In Russia, individual narcologists in clinics will speak candidly about the failure of their approach, prolonged detoxification that use formularies of high-dose sedatives, anti-anxiety, and neuroleptic drugs to purportedly "remove the pathology of craving," and "restore normalcy." This is what might be called post-Sovietism, where professionals may no longer believe in the ideology, but they conform to it nevertheless. In contrast, one doctor responsible for managing the implementation of treatment in Crimea that included methadone and buprenorphine described the processes involved as having a "democratizing" character, with physicians experiencing themselves as participants in providing care that is responsive to patients' expectations for change.

Patients and families also see themselves as participants in, rather than objects of, treatment. In Simferopol, they helped renovate a building that served as an informal community center, offering a place to rest for those who had to commute long distances for their daily medicine. The center was also a space where doctors -- some without their white coats -- exchanged views with patients, parents and children gathered there. A small business enterprise producing construction materials helped patients move from a minimalist notion of treatment to something that stressed collective transformation. In 2009, a group of patients' mothers went to Sevastopol, the seat of Crimea's government, to challenge a proposal by pro-Russian politicians to restrict methadone treatment. Describing the benefits they had seen to their families, they demanded to know whether "the government is here to serve us, or we are here to serve the government?" An accompanying journalist reported the exchange. The restrictions were not imposed.
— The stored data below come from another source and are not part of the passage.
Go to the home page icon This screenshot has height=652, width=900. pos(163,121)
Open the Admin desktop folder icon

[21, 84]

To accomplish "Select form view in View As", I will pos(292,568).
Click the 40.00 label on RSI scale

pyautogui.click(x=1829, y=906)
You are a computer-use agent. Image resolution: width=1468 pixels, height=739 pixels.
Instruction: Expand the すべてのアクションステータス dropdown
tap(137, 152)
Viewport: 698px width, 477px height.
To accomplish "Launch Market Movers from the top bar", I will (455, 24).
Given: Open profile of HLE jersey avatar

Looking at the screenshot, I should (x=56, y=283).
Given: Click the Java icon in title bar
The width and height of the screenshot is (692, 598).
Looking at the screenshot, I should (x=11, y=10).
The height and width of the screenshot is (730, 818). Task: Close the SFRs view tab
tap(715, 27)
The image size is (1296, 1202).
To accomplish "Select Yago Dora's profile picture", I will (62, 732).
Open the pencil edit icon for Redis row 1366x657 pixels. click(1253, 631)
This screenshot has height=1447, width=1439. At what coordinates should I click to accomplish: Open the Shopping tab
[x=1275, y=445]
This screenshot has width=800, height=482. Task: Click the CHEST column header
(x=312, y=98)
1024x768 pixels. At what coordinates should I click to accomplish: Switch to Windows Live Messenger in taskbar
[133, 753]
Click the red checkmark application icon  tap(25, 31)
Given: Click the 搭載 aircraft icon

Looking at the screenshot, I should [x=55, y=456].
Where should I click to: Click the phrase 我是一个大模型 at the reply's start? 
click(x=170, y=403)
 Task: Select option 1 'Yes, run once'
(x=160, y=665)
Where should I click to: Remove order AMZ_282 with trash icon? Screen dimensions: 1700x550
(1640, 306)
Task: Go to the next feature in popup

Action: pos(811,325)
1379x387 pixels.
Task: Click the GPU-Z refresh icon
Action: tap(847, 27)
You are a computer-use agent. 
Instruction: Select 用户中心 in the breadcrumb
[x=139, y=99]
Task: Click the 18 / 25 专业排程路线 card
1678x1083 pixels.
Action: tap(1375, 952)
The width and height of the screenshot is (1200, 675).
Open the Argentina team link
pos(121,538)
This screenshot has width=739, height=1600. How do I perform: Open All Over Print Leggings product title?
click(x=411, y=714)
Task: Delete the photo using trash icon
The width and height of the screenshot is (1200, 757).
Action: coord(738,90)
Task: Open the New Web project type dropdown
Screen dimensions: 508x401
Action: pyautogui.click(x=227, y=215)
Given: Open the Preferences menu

It is precisely this kind of citizen participation -- and the fact that methadone and buprenorphine treatment enables drug users to be among the citizenry who can take part -- that makes the medicines so threatening in Russia. Russian narcology's singular achievement is managing to sustain itself in multiple countries of the former Soviet Union despite any evidence of effectiveness. Russia rightly recognizes that independence from top-down narcological hierarchy, debate of treatment strategies, and the reframing of the physician's role to include obligations to patients rather than just state interests are a critique of the Russian model. The fact that Russian approaches do nothing to reduce drug use, or that associated HIV infections have continued to surge in Russia, is less important than the Putin party line that says morality is sufficient medicine.

Crimean officials are now conferring to assess what the referendum and transition to a Russian approach would mean for the local health system. In choosing affiliation with Russia, Crimea should not reject the needs of the socially vulnerable and some of the helpful responses emerging from within. HIV and drugs cross borders easily, affecting people of all ethnicities and political affiliations. State-run prevention and treatment services, though, are easily mired in politics. Crimea should choose a course that would sustain life-saving drug treatment programs, citizen participation and advances in the fight against drugs and HIV.